**Data provided:**
========

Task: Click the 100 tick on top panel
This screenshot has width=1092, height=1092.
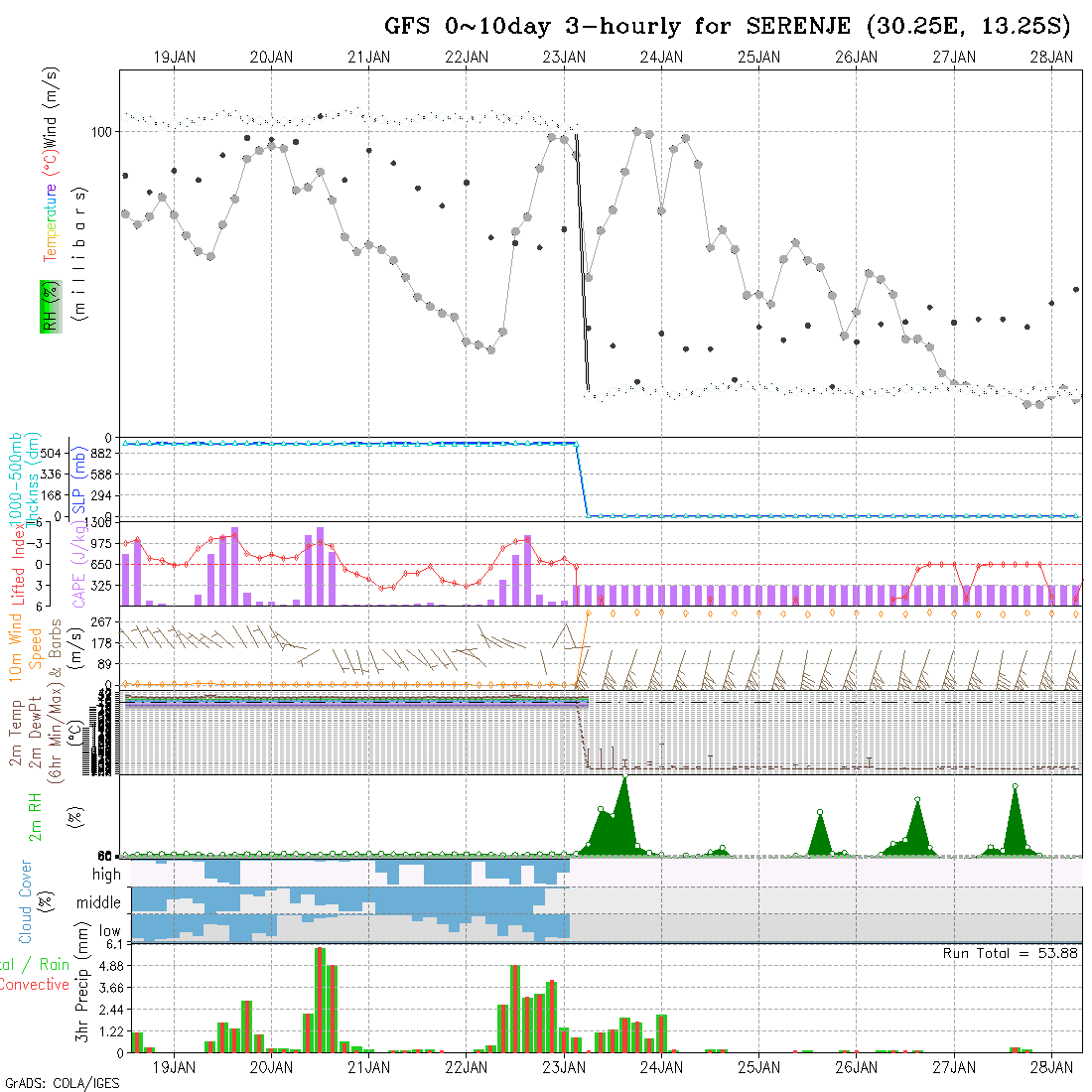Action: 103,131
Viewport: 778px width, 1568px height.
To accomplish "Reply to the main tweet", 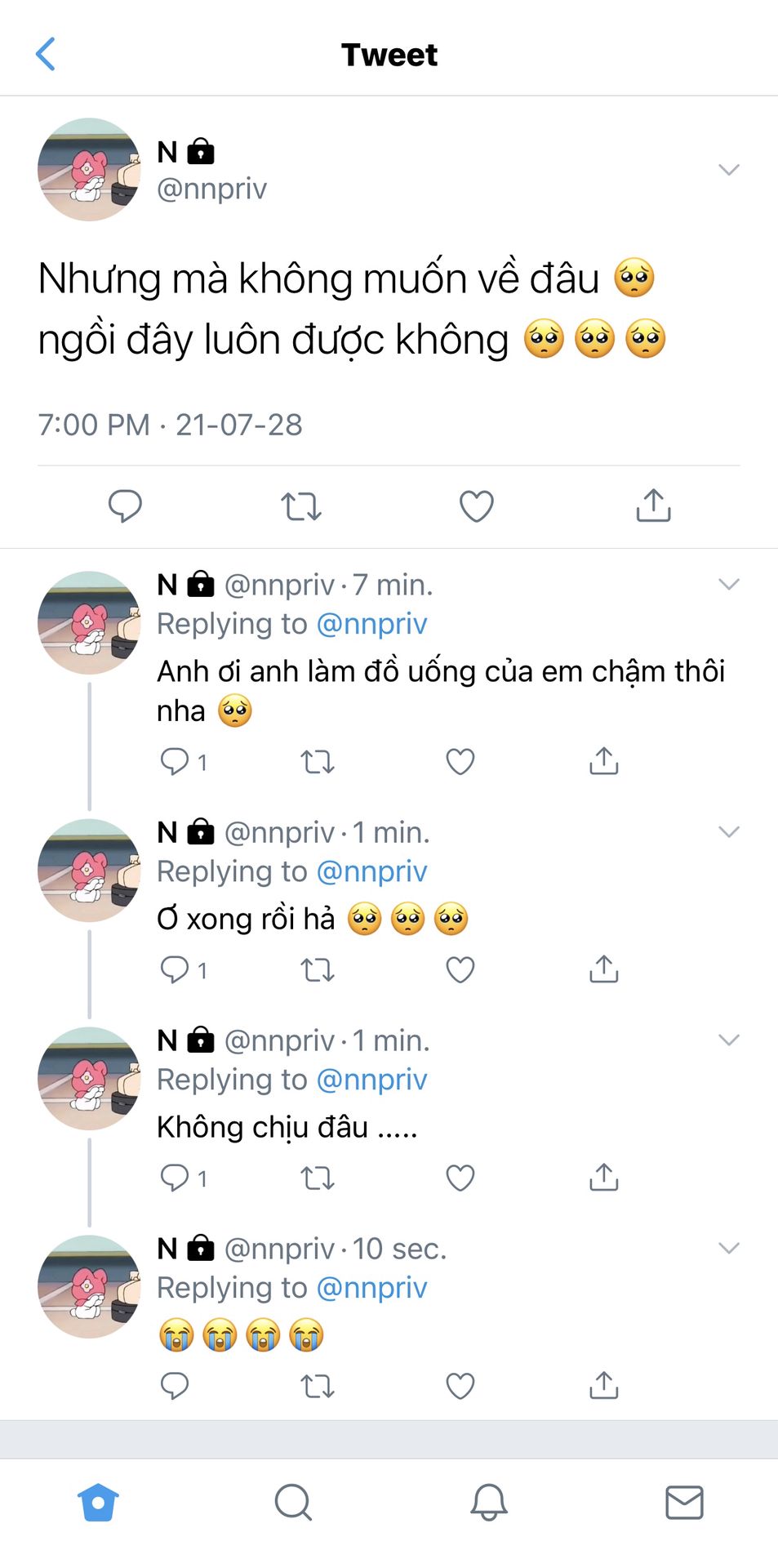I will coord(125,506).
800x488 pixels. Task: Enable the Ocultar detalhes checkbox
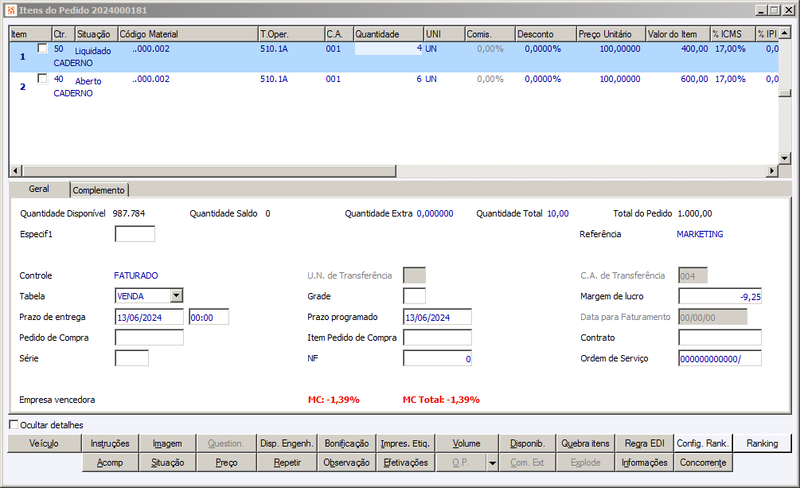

========

Determine how many lines of the entries above carry the string "Task", and give that number alone.

2